◆ ACTION ITEM: Which lines below mention "target"? Pick each one out.

◆ DATA RECORDS:
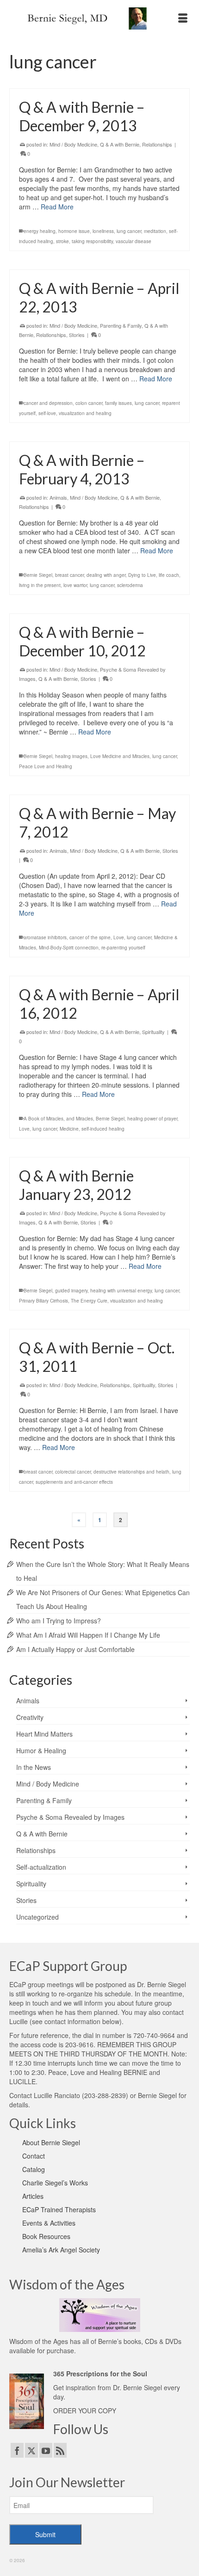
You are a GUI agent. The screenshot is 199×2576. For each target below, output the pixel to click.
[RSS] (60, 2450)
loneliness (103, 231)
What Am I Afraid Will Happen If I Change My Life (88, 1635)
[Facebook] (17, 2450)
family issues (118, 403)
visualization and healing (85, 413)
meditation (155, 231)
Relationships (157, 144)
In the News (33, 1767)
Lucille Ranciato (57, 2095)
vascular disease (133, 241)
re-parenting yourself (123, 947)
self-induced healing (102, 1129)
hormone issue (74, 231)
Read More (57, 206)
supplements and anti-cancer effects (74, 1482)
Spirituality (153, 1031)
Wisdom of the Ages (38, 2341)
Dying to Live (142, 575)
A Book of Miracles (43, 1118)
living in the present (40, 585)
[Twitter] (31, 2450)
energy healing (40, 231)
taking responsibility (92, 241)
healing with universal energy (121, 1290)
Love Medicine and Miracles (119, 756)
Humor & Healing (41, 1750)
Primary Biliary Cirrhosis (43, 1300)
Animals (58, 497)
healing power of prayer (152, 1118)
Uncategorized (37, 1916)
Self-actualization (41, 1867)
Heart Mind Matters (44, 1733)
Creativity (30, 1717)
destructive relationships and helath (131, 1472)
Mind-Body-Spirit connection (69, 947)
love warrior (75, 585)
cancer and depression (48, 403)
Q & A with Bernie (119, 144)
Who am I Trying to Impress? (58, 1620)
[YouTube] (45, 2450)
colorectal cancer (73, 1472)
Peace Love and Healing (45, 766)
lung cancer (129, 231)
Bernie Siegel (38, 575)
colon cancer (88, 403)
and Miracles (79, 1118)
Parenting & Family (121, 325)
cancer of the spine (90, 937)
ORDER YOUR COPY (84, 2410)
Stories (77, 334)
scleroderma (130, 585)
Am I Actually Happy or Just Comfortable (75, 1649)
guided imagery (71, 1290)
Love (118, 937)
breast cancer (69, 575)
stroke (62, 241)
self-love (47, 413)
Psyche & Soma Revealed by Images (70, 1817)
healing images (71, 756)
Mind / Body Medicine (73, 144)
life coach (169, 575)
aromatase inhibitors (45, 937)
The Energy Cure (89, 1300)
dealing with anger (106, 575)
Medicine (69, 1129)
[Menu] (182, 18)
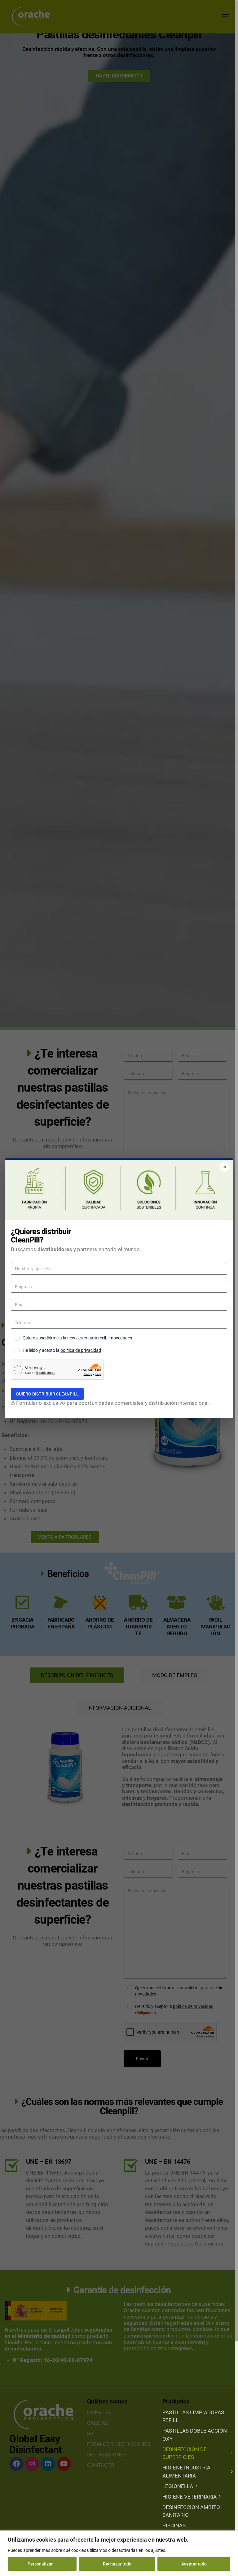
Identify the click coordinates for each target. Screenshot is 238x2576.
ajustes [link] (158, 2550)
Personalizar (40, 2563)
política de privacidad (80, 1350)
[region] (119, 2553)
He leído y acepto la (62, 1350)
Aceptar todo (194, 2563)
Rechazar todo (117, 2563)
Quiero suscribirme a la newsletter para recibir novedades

◆ RESULT OF THIS EXERCISE:
You are a GUI agent. The screenshot is 199×2576. For each target below, output the pixel to click.
Identify the click coordinates for each target. Screenshot is 238x2576.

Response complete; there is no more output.